Lungi dal voler esser un'analisi psicologica, questo breve elaborato ha voluto evidenziare
determinate particolarità di alcuni comportamenti esistenziali che portano spesso al fallimento,
soprattutto nei rapporti con gli altri; non si vuole qui esaltare la negatività in toto, ma comprendere
il perché del fallimento di queste modalità, in parte oggettivamente fallaci, ma in parte divenute tali
perché avvertite così dal soggetto,che, insicuro della propria esistenza, si riconosce solo in parte,
(talvolta come sguardo, altre come corpo, altre ancora come carne, raramente come soggetto) e non
può dunque esser sereno nell'affrontare un rapporto con un'altra soggettività, insicura anch'essa.
Il personalismo annuncerà la sfida di riuscire a vedere l'Altro, e non più a guardarlo, provando allo
stesso tempo la vertigine di stare “bene” da soli, chez soi, riuscendo a vedere prima di tutto se stessi.
Ma anche l'incontro con sé è dapprima scontro, che comporta una negatività intrinseca, una
dialettica dettata dall'avere: io sono ciò che ho, il mondo che mi circonda assume di significato dal
momento che io lo posseggo, e vorrei appropriarmi di quel me che appare ed è per gli Altri.

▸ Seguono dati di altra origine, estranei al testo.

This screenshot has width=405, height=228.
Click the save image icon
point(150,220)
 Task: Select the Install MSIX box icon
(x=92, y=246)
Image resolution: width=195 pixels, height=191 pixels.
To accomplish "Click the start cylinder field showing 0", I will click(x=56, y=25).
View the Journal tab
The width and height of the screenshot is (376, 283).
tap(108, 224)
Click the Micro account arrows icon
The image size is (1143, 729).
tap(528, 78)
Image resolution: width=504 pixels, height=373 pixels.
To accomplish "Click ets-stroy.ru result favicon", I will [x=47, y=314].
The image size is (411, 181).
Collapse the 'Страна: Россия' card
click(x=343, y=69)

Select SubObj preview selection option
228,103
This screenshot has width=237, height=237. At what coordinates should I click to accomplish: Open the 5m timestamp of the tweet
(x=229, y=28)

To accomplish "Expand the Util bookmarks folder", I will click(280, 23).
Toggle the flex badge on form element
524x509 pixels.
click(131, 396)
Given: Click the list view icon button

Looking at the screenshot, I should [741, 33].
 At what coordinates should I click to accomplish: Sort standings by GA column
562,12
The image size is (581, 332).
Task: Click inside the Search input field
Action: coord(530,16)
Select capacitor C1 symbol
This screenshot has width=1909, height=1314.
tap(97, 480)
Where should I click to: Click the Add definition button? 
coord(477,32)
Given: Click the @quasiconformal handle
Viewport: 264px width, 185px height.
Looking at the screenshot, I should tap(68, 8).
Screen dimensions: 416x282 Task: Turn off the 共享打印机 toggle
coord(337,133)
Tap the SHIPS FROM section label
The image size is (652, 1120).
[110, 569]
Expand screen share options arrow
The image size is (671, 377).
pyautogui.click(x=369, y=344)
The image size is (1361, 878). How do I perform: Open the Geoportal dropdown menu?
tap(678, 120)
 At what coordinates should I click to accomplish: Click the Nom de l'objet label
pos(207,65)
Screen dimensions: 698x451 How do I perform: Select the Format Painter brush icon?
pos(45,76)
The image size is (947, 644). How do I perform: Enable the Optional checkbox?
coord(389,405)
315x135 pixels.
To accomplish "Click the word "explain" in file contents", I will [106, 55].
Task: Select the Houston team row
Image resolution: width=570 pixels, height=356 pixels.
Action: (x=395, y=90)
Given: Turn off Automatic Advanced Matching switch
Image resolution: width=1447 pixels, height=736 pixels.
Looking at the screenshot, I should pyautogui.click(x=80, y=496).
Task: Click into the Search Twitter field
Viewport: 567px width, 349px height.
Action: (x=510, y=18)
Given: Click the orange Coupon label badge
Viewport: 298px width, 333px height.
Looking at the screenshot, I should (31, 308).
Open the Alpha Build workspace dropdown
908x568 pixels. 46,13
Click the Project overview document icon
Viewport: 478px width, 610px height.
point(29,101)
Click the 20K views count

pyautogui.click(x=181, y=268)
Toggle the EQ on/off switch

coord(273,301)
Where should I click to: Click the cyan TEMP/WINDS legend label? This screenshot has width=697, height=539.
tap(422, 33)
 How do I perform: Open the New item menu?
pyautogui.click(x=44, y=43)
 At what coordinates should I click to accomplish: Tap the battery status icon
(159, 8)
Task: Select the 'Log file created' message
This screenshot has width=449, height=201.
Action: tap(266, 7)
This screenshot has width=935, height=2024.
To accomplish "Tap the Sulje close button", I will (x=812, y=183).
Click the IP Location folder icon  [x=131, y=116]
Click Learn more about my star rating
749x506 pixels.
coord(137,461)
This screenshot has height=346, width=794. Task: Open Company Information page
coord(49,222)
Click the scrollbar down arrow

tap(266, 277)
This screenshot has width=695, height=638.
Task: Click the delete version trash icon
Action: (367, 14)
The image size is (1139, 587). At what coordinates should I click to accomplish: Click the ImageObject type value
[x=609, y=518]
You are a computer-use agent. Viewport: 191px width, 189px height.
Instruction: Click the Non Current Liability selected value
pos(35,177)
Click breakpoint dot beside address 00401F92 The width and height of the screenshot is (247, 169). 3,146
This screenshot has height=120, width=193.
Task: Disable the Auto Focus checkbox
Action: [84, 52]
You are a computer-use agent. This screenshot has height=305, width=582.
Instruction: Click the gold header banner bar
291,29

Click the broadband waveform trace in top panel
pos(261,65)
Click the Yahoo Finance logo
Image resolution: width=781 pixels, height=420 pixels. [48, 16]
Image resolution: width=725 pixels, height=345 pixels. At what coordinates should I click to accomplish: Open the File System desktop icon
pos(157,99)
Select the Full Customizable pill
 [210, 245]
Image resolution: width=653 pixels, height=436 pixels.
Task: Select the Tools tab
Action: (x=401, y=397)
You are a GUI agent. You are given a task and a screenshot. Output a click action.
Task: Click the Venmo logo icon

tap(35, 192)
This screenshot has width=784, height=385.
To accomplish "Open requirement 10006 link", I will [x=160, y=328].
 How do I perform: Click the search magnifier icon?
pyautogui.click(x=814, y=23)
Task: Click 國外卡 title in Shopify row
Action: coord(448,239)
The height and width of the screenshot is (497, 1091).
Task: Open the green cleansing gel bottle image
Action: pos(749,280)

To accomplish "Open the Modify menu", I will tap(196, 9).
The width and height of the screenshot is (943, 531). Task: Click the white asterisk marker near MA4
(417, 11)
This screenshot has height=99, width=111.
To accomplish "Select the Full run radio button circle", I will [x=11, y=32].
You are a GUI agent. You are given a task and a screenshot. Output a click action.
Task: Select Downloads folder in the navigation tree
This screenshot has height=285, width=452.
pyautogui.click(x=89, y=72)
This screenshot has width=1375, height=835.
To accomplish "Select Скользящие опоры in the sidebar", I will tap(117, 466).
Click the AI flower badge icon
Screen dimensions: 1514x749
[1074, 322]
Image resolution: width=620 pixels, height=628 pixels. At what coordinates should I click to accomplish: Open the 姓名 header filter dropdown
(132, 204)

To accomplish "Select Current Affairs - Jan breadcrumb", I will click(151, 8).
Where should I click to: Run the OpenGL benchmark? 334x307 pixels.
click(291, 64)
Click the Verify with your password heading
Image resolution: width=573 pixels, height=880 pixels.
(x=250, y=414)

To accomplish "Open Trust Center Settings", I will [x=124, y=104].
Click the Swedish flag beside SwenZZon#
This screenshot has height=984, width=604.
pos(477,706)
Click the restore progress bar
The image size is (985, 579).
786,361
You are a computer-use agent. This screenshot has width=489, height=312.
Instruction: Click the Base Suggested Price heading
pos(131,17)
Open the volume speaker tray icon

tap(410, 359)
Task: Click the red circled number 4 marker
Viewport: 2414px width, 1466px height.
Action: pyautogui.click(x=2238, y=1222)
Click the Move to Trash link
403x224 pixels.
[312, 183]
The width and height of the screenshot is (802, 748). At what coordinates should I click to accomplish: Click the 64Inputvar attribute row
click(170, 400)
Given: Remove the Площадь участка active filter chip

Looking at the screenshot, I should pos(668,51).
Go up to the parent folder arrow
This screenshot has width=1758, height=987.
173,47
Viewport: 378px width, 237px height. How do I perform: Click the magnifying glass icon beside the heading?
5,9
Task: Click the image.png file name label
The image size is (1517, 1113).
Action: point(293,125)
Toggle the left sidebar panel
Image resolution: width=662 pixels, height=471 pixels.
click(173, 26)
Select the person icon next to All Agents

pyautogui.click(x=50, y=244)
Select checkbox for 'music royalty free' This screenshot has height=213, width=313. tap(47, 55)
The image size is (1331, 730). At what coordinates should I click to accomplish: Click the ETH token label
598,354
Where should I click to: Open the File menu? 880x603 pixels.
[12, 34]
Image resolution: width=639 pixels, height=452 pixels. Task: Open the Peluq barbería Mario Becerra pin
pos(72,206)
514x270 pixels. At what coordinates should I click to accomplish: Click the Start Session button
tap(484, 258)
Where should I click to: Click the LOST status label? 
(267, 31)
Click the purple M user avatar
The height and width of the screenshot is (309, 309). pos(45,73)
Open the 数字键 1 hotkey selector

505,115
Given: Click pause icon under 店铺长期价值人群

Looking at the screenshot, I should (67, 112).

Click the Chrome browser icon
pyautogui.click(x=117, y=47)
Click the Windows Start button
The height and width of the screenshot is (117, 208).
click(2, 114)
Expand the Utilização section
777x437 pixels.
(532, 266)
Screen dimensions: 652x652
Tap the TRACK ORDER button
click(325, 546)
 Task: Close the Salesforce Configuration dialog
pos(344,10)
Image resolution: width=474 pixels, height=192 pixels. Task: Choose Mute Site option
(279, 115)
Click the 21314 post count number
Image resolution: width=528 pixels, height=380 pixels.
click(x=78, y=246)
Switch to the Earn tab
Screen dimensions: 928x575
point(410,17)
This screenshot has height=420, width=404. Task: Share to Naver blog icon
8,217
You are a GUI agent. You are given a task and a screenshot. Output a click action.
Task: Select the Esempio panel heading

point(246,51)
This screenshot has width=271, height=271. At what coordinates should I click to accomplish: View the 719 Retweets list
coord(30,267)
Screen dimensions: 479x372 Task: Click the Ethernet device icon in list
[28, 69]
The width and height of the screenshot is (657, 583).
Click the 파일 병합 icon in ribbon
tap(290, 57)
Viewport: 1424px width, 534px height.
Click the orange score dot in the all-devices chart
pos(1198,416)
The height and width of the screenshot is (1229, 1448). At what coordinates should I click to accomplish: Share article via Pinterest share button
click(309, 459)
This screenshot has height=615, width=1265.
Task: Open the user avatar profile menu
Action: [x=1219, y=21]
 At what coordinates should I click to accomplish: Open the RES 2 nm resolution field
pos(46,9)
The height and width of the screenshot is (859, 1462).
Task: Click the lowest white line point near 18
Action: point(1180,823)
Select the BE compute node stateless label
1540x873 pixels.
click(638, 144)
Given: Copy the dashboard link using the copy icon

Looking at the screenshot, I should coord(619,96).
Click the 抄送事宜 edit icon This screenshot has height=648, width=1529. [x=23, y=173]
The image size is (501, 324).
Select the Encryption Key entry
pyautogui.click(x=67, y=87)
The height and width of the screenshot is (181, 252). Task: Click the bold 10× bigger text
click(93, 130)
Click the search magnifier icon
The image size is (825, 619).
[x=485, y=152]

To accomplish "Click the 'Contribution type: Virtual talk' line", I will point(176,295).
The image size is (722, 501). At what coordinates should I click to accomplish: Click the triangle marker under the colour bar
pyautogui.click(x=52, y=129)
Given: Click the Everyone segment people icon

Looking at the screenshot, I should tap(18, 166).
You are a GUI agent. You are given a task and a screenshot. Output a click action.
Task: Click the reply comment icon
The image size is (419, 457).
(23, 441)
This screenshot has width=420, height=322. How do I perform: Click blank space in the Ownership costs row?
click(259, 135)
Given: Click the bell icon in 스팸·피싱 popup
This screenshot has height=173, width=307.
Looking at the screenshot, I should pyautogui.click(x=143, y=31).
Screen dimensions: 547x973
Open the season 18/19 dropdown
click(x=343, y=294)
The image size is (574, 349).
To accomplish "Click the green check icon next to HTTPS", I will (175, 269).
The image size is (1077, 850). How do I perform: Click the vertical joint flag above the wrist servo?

L'uomo di Sartre esprime l'irriducibile mancanza dell'esistenza, che si acuisce sapendo che gli Altri
possono scoprire questo deficit, e definirlo in base ad esso. Gli Altri ci sono stati, ci sono e ci
saranno sempre, ed io non posso rinchiudermi nella mia torre d'avorio per evitarli. Lo scontro è
necessario, le modalità fallimentari anche, il loro sguardo soprattutto rivela come sono realmente:
ma rivela solo una parte della mia realtà; sta a me poi se decidere di incontrare o meno il mio pour
soi, consapevole che sarà uno scontro anche con questo, e sintetizzare le due cose.